En mi generación, nacida entre los últimos años del sistema democrático representativo y el comienzo de la «revolución», hay una nostalgia por un país que no conocimos. Cada vez es más popular que en redes se compartan fotos, videos, crónicas y momentos fragmentarios de esa Venezuela que se creyó a un paso de la modernidad. Ha habido cierta inquietud por crear una plataforma online para preservar la memoria cultural venezolana, pero ya hay algunas iniciativas individuales en marcha. 

Andrés della Chiesa creó en Instagram una cuenta llamada La palabra compartida, donde difunde cada cierto tiempo frases, imágenes e historias de la memoria venezolana. Andrés considera que cree en la tradición «la cual nos une y alimenta como pueblo». También se declara venezolanista y ve en el pasado una forma de conseguir respuestas y repensar la crisis cultural y educativa. Guiado por la figura de Arturo Uslar Pietri, se ha dedicado estos días de cuarentena, junto a la Casa AUP, a presentar conversatorios y charlas en línea sobre el escritor, así como de temas que van desde la historia del humorismo local, hasta el análisis del proceso guerrillero en los años sesenta.

Con una perspectiva diferente, Gabriel «Chacho» Domínguez fundó hace ocho años el Instituto Progresista. Junto al debate de temas de actualidad como derechos ambientales, feminismo y movimientos sociales, otro de sus propósitos ha sido revitalizar la memoria de los líderes de la democracia venezolana. «Si la gente añora algo que no recuerda muy bien, hay que mostrárselo como vigente y vivo», me dice. Considera que sobre la Venezuela democrática hay una amplia historia por contar, que no ha sabido cómo presentarse. Hay que convencer, mostrar que es algo atractivo, interesante, para el presente. Por eso desde este instituto se han apoyado jornadas sobre la historia democrática, encuentros llamados La cueva de Clío y una campaña en redes denominada Ellos también fueron jóvenes, mostrando los primeros pasos de algunos de nuestros dirigentes históricos.

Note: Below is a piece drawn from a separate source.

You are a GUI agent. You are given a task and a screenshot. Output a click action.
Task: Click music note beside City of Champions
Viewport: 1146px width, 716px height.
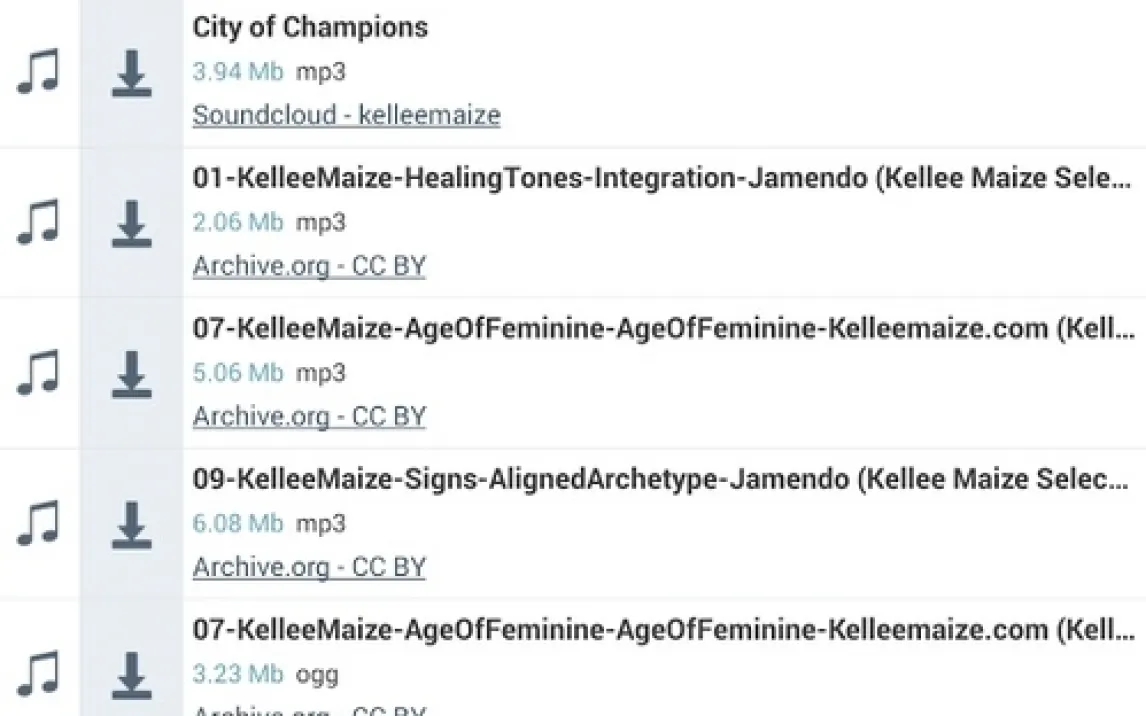tap(38, 73)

Yo también estoy afincando mis esfuerzos en la recuperación de la memoria democrática venezolana. De eso puedo hablar otro día. Lo que sí les puedo decir es que es un trabajo complejo en una Venezuela que luce arrasada, tal cual la biblioteca de la UDO. Pero la acción de unos cuantos quemando libros y borrando nuestra memoria, serán solo episodios de una historia y de un pasado que debe revisarse, para sentar las bases vigorosas del país de la reconstrucción.